Historia repetida: con el Ogro Fabbiani, Amalia Granata ya había pasado una situación similar

La infidelidad de Leo Squarzon en medio de su embarazo no es algo nuevo para la periodista, tristemente. En 2007 le ocurrió lo mismo con el futbolista cuando esperaba a Uma, ¡estando en Rumania y con una amiga suya!

Aquello de tropezar dos veces con la misma piedra se cumple a la perfección en el caso de Amalia Granata, ya que el escándalo de estas horas –su novio, Leonardo Squarzon, la engañó estando embarazada– registra un antecedente en su vida personal. Ocurrió nueve años atrás. ¡Y las semejanzas son asombrosas!

Así como todo sucedió demasiado rápido con el exesposo de Soledad Solaro, con aquel viaje a Miami luego de conocerse vía WhatsApp, Amalia conoció a Cristian Fabbiani en Sunset. Los presentó Nino Dolce, excompañero de la rosarina en Gran Hermano Famosos. El futbolista -por entonces en Lanús– ya tenía acordada su transferencia a un club europeo. Y apenas días después de ese flechazo en la disco de Olivos, Granata se mudó a la tierra de Drácula: dejó todo para irse a Rumania a convivir con el Ogro.

Granata y Fabbiani, casi diez años atrás, cuando habían apostado al amor (fotos: revista Semanario y CFR Cluj, de Rumania).
Granata y Fabbiani, casi diez años atrás, cuando habían apostado al amor (fotos: revista Semanario y CFR Cluj, de Rumania).

Las primeros semanas fueron un idilio. Sí, como con Squarzon. Y a los pocos meses Amalia quedó embarazada. Sí, como con Squarzon… Hasta que Amalia descubrió que Fabbiani la engañaba. Sí, como… ¡ya está, para qué repetirlo! Una diferencia no menor: la tercera en discordia habría sido una amiga de Granata, quien había viajado al Viejo Continente para que la modelo no se sintiera tan sola. Acto seguido, la modelo armó las valijas y regresó a la Argentina.

◆ DATOS EXTRAÍDOS ◆
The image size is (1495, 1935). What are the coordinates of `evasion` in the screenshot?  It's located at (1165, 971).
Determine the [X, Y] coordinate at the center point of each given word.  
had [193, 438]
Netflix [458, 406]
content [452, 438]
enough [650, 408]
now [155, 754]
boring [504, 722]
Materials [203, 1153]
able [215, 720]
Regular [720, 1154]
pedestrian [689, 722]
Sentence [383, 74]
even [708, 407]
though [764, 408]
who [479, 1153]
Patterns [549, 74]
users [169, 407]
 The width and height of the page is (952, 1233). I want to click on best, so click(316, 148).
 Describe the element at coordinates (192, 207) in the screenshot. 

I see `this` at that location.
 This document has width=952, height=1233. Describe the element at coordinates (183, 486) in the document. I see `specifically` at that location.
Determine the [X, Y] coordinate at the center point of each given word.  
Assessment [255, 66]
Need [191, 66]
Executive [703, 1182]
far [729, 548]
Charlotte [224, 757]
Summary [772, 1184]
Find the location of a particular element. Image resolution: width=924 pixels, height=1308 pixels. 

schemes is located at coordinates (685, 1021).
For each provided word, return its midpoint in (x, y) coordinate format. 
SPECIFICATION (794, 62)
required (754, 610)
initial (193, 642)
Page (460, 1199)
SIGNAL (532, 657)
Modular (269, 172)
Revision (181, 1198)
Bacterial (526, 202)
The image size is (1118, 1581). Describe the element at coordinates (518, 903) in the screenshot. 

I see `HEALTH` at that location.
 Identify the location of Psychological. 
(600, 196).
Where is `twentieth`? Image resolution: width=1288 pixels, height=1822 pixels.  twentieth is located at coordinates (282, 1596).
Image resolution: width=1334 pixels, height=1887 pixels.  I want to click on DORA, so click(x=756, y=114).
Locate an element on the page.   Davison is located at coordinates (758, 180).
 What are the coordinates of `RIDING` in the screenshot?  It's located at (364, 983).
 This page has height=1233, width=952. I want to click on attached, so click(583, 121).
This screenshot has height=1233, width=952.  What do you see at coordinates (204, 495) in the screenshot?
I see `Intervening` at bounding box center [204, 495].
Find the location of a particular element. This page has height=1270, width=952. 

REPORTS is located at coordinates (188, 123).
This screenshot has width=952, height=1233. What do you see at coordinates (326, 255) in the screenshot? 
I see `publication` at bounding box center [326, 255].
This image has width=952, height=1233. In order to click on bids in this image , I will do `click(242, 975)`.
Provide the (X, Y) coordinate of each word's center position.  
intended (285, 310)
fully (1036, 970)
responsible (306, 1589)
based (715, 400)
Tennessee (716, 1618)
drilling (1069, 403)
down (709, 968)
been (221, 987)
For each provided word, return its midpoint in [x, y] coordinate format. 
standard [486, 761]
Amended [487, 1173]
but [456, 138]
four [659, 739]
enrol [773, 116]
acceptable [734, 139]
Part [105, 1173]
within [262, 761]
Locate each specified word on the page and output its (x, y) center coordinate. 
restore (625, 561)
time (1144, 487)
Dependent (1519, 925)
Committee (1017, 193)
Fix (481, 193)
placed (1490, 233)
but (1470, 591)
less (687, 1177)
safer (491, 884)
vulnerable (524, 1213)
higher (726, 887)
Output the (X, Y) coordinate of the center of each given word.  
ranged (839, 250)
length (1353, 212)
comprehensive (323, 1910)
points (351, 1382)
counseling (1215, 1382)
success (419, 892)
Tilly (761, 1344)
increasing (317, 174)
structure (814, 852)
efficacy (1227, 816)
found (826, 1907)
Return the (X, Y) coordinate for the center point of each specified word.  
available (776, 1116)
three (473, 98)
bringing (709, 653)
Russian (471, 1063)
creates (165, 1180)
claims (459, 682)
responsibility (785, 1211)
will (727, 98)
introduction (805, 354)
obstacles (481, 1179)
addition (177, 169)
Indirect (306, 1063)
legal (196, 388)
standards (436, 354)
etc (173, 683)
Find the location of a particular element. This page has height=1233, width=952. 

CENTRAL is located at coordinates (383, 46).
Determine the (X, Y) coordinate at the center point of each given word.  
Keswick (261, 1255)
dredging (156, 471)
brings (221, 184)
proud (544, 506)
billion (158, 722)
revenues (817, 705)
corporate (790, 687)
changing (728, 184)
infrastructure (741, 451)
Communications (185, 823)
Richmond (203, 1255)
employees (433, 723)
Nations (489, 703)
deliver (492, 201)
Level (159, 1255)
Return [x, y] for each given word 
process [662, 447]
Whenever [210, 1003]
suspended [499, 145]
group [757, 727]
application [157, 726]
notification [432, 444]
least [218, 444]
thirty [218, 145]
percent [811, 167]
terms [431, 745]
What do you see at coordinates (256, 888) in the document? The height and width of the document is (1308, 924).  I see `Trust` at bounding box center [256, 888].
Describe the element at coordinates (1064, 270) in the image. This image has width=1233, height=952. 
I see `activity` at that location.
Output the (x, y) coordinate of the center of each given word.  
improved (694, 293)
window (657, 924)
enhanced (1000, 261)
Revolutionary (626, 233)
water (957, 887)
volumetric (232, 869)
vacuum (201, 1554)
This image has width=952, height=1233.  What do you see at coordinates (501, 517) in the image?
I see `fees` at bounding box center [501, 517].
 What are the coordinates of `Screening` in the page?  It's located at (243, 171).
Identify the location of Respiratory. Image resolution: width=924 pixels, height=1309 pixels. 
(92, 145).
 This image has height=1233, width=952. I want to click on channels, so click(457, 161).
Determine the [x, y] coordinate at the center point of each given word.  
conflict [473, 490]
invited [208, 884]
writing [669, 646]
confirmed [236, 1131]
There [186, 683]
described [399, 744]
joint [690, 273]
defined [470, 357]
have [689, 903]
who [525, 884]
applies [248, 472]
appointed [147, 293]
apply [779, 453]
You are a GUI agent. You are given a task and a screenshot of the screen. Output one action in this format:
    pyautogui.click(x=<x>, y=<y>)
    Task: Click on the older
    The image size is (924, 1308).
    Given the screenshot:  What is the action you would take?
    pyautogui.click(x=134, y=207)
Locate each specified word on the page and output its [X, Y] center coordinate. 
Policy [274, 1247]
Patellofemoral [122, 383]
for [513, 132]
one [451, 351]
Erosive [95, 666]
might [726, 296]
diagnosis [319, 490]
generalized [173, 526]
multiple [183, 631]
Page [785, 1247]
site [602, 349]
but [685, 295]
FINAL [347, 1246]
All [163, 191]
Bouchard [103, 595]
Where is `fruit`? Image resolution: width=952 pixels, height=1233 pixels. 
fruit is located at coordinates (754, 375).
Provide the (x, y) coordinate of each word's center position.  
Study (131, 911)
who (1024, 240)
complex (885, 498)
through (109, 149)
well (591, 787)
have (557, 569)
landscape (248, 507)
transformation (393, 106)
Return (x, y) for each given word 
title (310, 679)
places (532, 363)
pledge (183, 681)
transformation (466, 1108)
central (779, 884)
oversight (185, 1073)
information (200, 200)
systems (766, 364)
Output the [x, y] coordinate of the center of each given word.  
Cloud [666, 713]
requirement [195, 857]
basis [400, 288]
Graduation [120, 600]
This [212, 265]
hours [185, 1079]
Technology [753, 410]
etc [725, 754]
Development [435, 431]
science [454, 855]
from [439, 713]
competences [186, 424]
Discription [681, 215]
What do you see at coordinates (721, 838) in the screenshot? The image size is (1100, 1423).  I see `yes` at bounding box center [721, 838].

◆ EJERCICIOS PROPUESTOS ◆
#1 Copia sin cambios el fragmento de la nota sobre Amalia Granata que se abre con las palabras "La infidelidad de" y se cierra con "semejanzas son asombrosas!".
#2 Según la nota sobre Amalia Granata, ¿quién le presentó a Cristian Fabbiani?
#3 Prosigue la nota sobre Amalia Granata a partir de su última oración.

◆ RESPUESTAS ◆
#1
La infidelidad de Leo Squarzon en medio de su embarazo no es algo nuevo para la periodista, tristemente. En 2007 le ocurrió lo mismo con el futbolista cuando esperaba a Uma, ¡estando en Rumania y con una amiga suya!

Aquello de tropezar dos veces con la misma piedra se cumple a la perfección en el caso de Amalia Granata, ya que el escándalo de estas horas –su novio, Leonardo Squarzon, la engañó estando embarazada– registra un antecedente en su vida personal. Ocurrió nueve años atrás. ¡Y las semejanzas son asombrosas!

#2 Nino Dolce, excompañero de ella en Gran Hermano Famosos.

#3
Fabbiani la seguía rompiendo en el CFR Cluj rumano -cuando quería, ¡jugaba muy bien el Ogro!-, mientras Amalia vivía los tramos finales de su embarazo en Rosario, acompañada por su familia y sus amigos. Pero aún así, a la distancia, se reconciliaron, apostando nuevamente a la relación. Sí, sí, como Leo… ¡y ya lo sabemos todos!

(A partir de aquí el cierre de la historia anterior, mientras la otra -la actual- todavía debe escribirse). Esa belleza a la que Granata bautizó Uma se asomó al mundo en abril de 2008. Fabbiani la conoció unos días después. Los tres llegaron a compartir un departamento de Puerto Madero, pero la familia unida no prosperó. Y a los meses se separaron. La periodista inició otra lucha sobre la manutención de Uma que sigue hasta el día de hoy. Pero ese es todo un capítulo aparte.

Así las cosas, lo que Amalia debió padecer con el Ogro mucho se asemeja a su presente, casi como una película que -años más tarde- tiene su remake. Ahora bien, ¿el final también será similar? Pronto se sabrá. La secuela se está filmando. Y como sucede con las ficciones, cualquier parecido con la realidad es… ¡sí, sí, basta!